Jesse agreed to quit firefighting, too, and we moved into a camper van during the winter of 2020 to travel while working on our agency remotely and chasing powder storms at ski resorts.We returned to Durango in the spring of 2021. Jesse encouraged me to work on my email outreach and content on my website to attract customers. I was extremely reluctant to grow the business because I knew I'd sacrifice my free time, but I was also eager to prove my potential.
In 2 1/2 years, I've worked with more than 70 clients
I now do web design, SEO, digital marketing, web hosting, and consulting for wedding venues like Mountain House Estate, Weddings Unlimited, Alexander Homestead, and Legacy Farms through my own agency.
My first client was John Alden, the owner of Mountain House Estate, who found me through another wedding-industry professional who referred me. John had a lot of faith in my work and started consistently referring me to other venue owners. His advice was to simplify everything I talked about to clients regarding SEO, which taught me to speak in a less technical way that business owners understood.

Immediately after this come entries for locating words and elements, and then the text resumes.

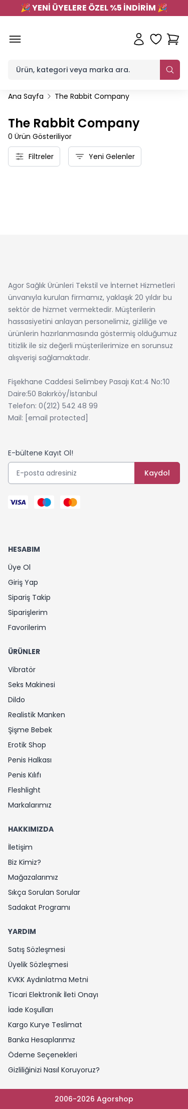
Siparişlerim (28, 612)
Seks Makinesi (31, 685)
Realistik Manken (36, 715)
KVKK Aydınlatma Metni (48, 980)
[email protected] (56, 418)
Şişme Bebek (30, 730)
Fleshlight (24, 790)
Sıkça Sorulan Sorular (44, 892)
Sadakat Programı (39, 907)
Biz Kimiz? (24, 862)
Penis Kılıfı (24, 775)
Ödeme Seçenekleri (42, 1055)
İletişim (20, 847)
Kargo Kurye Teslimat (45, 1025)
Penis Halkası (30, 760)
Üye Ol (19, 567)
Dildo (16, 700)
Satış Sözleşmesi (36, 949)
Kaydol (157, 473)
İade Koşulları (30, 1010)
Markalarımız (30, 805)
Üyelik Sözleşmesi (38, 965)
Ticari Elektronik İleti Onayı (53, 995)
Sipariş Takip (29, 597)
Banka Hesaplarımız (41, 1040)
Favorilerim (27, 627)
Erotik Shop (27, 745)
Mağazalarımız (33, 877)
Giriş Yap (23, 582)
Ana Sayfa (26, 96)
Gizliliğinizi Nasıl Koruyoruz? (54, 1070)
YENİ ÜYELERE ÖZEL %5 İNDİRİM (94, 8)
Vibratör (22, 670)
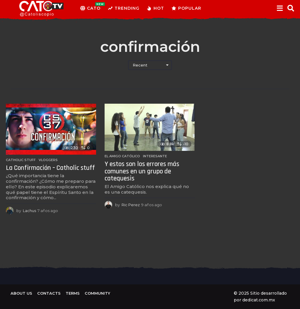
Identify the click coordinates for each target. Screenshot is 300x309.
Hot (155, 8)
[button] (279, 8)
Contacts (49, 293)
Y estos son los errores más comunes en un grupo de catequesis (142, 171)
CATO (90, 8)
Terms (73, 293)
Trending (123, 8)
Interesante (155, 156)
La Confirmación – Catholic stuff (50, 168)
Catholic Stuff (21, 160)
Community (97, 293)
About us (21, 293)
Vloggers (48, 160)
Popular (186, 8)
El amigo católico (122, 156)
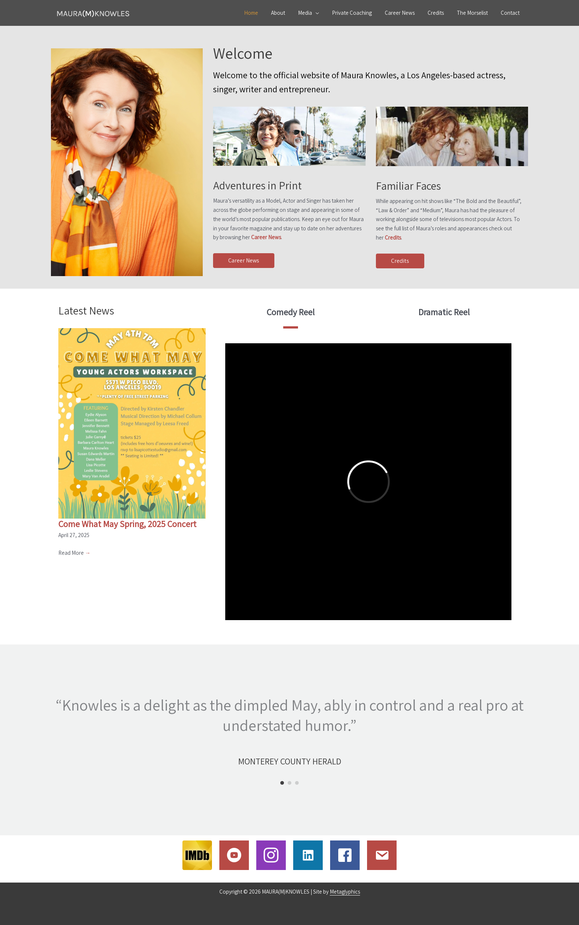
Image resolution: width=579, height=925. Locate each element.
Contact (510, 12)
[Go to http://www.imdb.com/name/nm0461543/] (197, 855)
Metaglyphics (345, 891)
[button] (243, 261)
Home (265, 12)
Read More (74, 552)
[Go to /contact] (382, 855)
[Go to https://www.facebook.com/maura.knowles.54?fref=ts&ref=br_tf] (345, 855)
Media (315, 12)
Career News (406, 12)
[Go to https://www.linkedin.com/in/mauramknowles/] (308, 855)
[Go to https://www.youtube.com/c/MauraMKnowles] (234, 855)
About (290, 12)
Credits (440, 12)
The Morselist (474, 12)
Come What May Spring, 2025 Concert (127, 524)
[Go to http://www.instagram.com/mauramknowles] (271, 855)
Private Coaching (360, 12)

From there my network grew, and content I posted on my website about some controversial topics like The Knot losing its shine in the wedding industry and about deciding between Squarespace and WordPress gained me more clients who wanted not only monthly SEO work but also web design and hosting.

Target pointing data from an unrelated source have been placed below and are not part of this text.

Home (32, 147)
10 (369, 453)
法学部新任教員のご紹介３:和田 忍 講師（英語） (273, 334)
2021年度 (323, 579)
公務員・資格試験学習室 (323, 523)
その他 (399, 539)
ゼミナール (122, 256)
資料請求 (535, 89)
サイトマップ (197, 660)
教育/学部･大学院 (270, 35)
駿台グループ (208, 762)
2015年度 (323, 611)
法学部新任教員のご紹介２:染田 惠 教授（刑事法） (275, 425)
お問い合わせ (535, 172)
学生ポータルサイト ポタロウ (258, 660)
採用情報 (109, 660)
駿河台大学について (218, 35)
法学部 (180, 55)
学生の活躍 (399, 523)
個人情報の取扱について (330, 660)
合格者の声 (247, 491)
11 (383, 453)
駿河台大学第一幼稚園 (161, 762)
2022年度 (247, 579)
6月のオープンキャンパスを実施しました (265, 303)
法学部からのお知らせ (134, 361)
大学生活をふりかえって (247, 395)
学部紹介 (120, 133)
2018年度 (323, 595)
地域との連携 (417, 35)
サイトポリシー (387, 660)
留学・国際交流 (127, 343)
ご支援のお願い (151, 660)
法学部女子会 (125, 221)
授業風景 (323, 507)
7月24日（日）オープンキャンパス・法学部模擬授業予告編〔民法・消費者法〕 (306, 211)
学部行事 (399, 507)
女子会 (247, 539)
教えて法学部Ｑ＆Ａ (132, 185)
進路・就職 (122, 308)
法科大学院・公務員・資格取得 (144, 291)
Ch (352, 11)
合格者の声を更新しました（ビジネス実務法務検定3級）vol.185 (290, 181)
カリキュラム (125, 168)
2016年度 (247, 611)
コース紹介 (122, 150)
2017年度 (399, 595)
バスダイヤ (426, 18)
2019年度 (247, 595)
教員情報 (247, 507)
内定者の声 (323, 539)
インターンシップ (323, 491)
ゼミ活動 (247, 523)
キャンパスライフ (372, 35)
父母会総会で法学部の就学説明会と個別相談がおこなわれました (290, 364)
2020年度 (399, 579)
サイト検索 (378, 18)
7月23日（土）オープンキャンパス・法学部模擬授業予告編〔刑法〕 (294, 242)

I now make between $8,000 and $13,000 per month. Jesse and I work our own schedule, powering through days or weeks for projects and only taking off time to ski in the winter or take trips in the summer. I work at least four or five days a week for 10 hours or more, depending on the weather.
I'm transparent in my pricing. I typically charge $3,500 to $6,500 for responsive SEO-optimized web design and $1,000 to $3,000 monthly for marketing, social media, and SEO.

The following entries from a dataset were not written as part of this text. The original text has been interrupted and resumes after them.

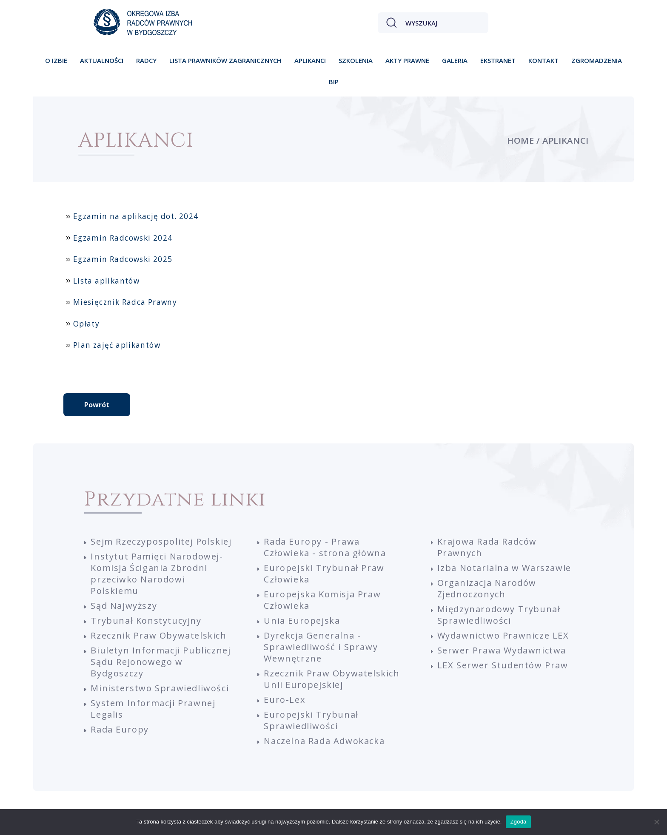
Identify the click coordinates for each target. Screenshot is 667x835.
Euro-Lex (284, 699)
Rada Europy (120, 729)
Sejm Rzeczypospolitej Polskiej (161, 541)
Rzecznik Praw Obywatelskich (158, 635)
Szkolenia (356, 60)
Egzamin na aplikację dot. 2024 (135, 216)
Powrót (96, 404)
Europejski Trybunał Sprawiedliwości (311, 720)
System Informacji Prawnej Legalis (153, 708)
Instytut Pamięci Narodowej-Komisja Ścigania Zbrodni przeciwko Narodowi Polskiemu (157, 573)
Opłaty (86, 324)
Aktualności (101, 60)
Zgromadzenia (596, 60)
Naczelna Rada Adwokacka (324, 741)
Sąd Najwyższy (124, 605)
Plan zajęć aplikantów (116, 345)
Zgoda (518, 821)
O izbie (56, 60)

These are the strategies I use to attract and retain clients
I did extra work for one of my clients in exchange for their creating a video testimonial I posted on my agency's YouTube channel. A video testimonial from a client is more powerful than any text or anything you can say about yourself. One of my newer clients said they saw the video and just hired me this month largely because of it.
I also exhibited and spoke this year at WeddingMBA, a program I'd applied to, which catapulted my brand recognition.I never outsource my work. Some business owners see this as a failure, but I see it as a positive work-life balance because I enjoy doing the work, not managing others.
I create boundaries around communication and expectations with my clients and my partner. Since we live together, my partner and I sometimes work separately. We've taken communication courses and gotten individual therapy during our relationship to strengthen our bond. Understanding each other's boundaries and needs, as well as not harboring negative emotions, is vital in a healthy working relationship.
I never work with my clients' competitors, and I work with clients all around the country and the world. When my client hires me, I'm loyal to them and their company. I've never lost a client. I also value my clients' work-life balance as much as mine, and I strive to make them more money to help them improve this.